Why bother to be systematic about identity?

The great thing about systematically building identity-related services is that all types of vendors can play a role. Starting with the ethos you are building for identifying journeys, rather than creating a digital identity, creates a powerful and effective way for people to interact with technology. It also opens the market for players to build better services and benefit from people using those services.

What underpins a system that handles identifying journeys?

Your journey begins when you use a systematic way of looking at people interacting with technology. The system of identifying journeys is created from the tools we already have at our disposal. I have begun my own journey of identity awakening by starting to outline the basic layers/components of this system:

Data layer

Services that provide identifying data include banks, government open data sources, digital wallets, existing accounts, person-entered-data.
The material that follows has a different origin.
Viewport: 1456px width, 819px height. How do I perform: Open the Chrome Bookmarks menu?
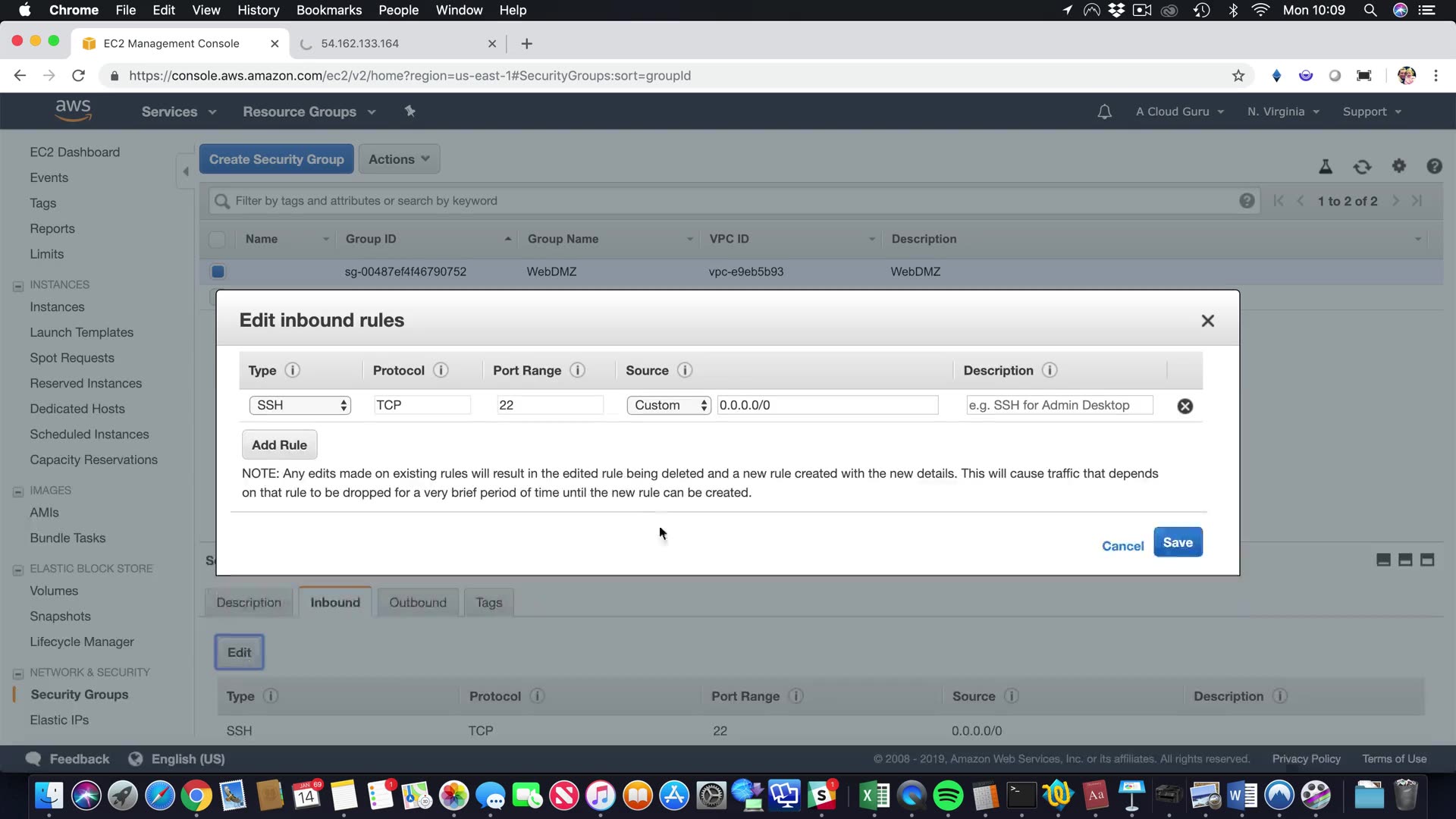click(328, 10)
The data layer is like digital oxygen for the system and is fundamental, but it needs to be managed by the other layers.

Identifying layer

Technologies that perform some verification when challenged by the system. For example, behavioural biometrics, facial and voice recognition, passport and driver’s license identification solutions, credit reference checks, AML checks, other data affirmation sources, etc.

This layer must have as many choices as possible for the person taking the journey. It is analogous to human muscles, flexing these muscles to provide leverage for the data coming into the system.

Steering and enabling layer

These technologies connect the layers and steer the system – the beating heart of the system. These technologies can orchestrate and modify the system behaviours, and include privacy-enhancing components, security measures, user journey orchestration, data orchestration, orchestration and decisioning, protocol handling, and vouching options.

An essential layer that governs, manages, and handles the system elements. Some of these enabling technologies will provide the essential decisioning needed to modify the system behaviour.

Consuming layer

Any website, device, service that needs identifying data to perform a task. This includes ecommerce sites, devices, government services, banks, social media, etc.

The belly of the system concludes the identifying journey and provides sustenance.

It is worth noting that some of these system components overlap between the layers. The steering and enabling technologies are less of a layer and more of a way to connect and control everything. The myriad identifying journeys that a person will take part in throughout their life is not achievable using point technology. Identifying journeys are the starting point to build a modifiable system that is genuinely inclusive.